Contributions are welcome!

TODO / Future Improvements

  • Make full yaml extraction in json. Like in datopian/markdowndb
  • Add --watch To monitor files for changes and update the database accordingly

Why I Built This

I started using Obsidian for note-taking, but I ran into a major issue that drove me up the wall: it took 20–30 seconds to start Obsidian on my Android phone, and its search functionality was painfully slow. Searching for a specific file required remembering the full path or relying on a content-based search that didn’t prioritize file names. Using a terminal with nano on my Android was significantly faster, which pushed me to find a better solution.

I explored alternatives like Logseq, but they felt restrictive, forcing me to organize notes according to their rigid rules. Then I discovered Neovim’s powerful plugin system, which works seamlessly in a TTY environment, allowing me to edit files directly on my system without the overhead of GUI-based tools. This was a game-changer for my workflow.

My first attempt was a quick Bash script paired with a basic Lua configuration for Neovim. It worked, but it was clunky. I then tried rewriting the tool entirely in Lua, thinking I could leverage Neovim’s init.lua to manage dependencies. Big mistake. Termux, my Android terminal environment, didn’t support Lua libraries well, and the setup broke completely when a package link for Lua libraries changed unexpectedly. The frustration of dealing with broken dependencies pushed me to my limit.
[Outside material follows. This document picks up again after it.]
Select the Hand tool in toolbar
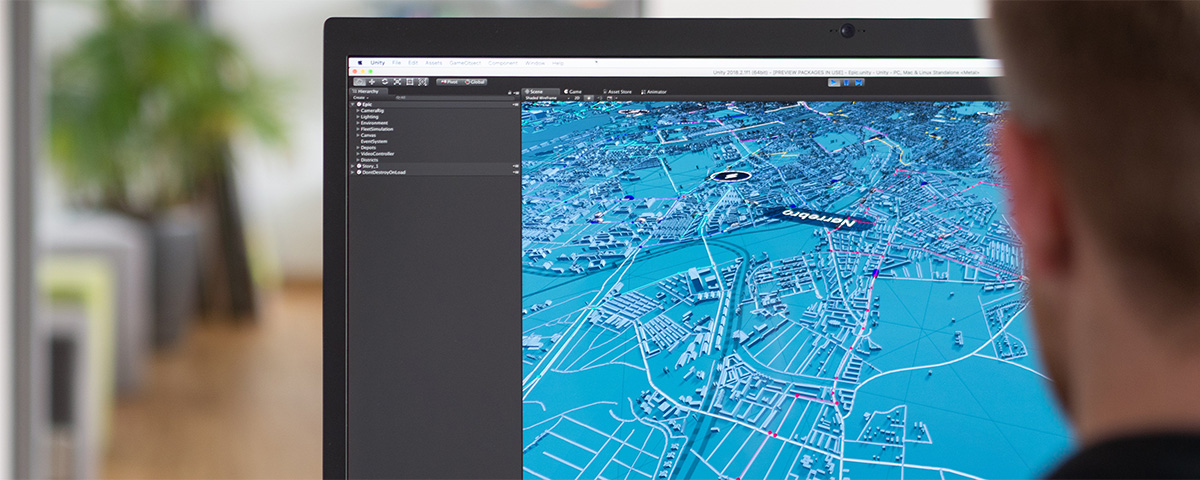 tap(359, 82)
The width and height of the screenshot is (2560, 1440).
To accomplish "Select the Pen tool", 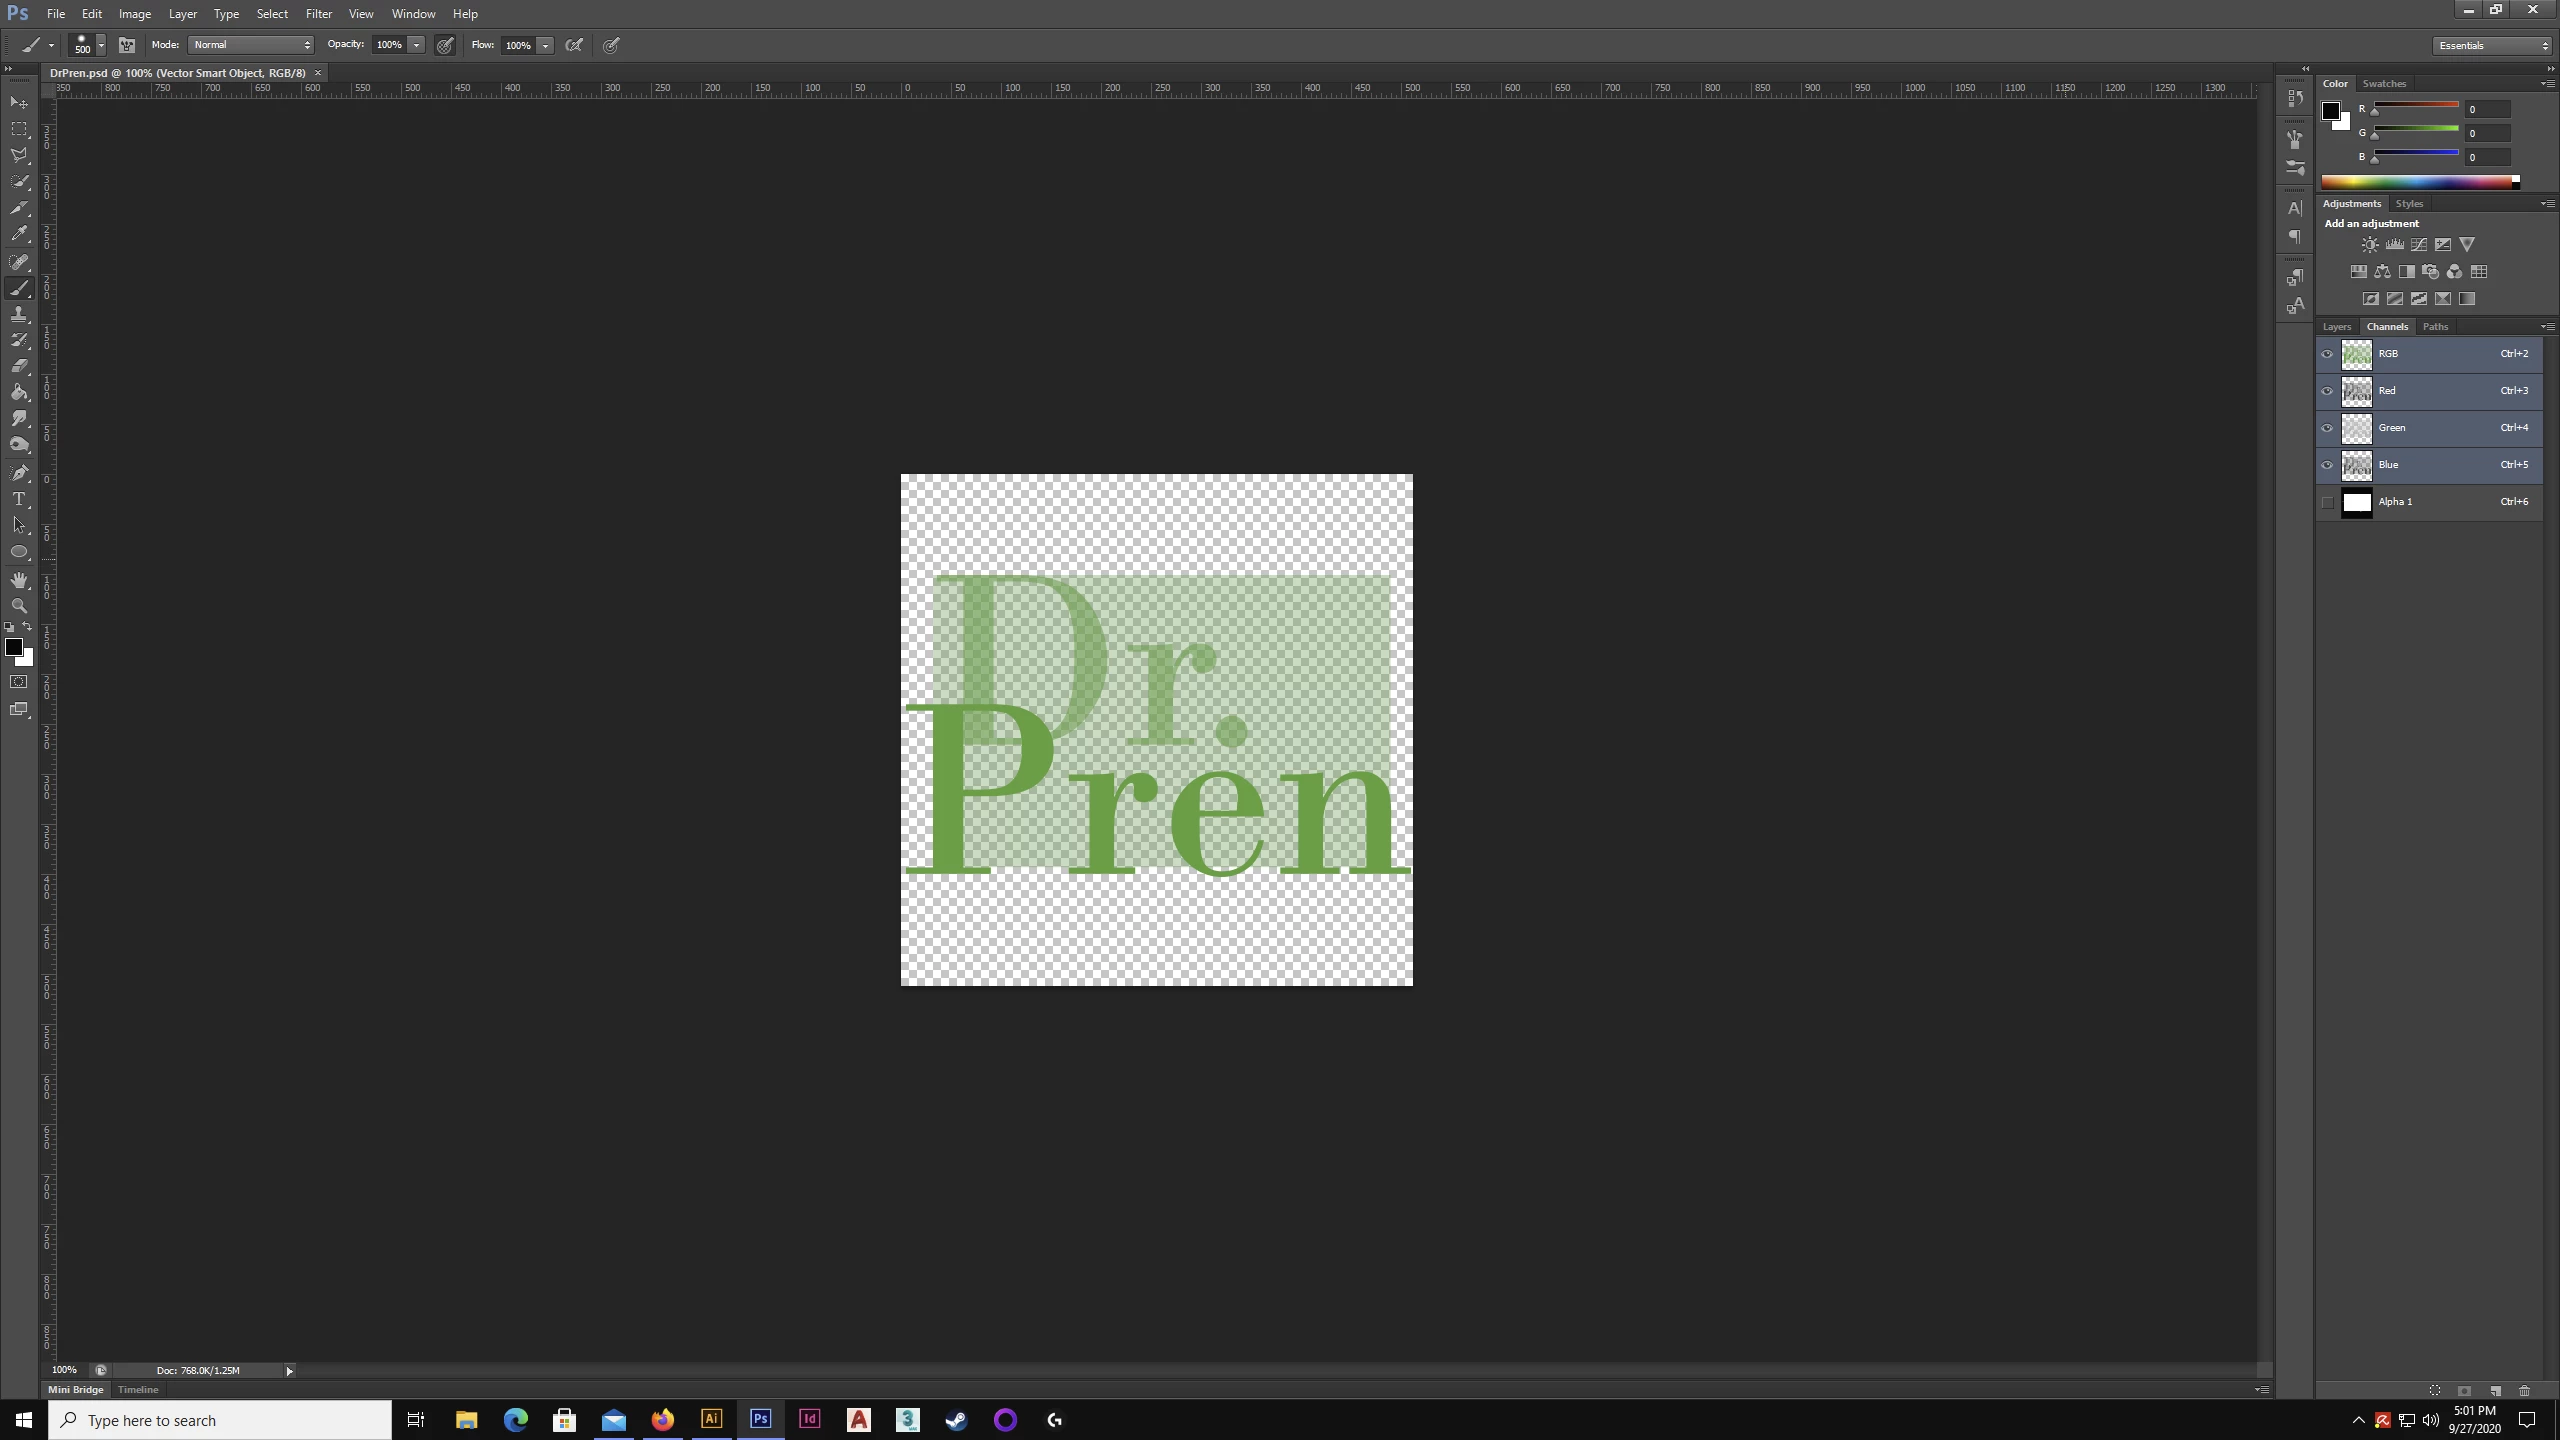I will pos(19,472).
Eventually, I turned to Rust to create a static binary that wouldn’t rely on fickle dependencies or slow plugins. I briefly experimented with epwalsh/obsidian.nvim, which was promising but took an excruciating 14 seconds to follow a backlink on my low-powered device—slower than my rg (ripgrep) searches! While obsidian.nvim is a great tool for more powerful systems, it wasn’t suitable for my "potato calculator." So, I built markdown-scanner to create a lightweight, fast, and reliable solution that integrates with Neovim, processes Markdown files efficiently, and stores metadata in a SQLite database for quick access.

License

This project is licensed under the GNU General Public License v3.0.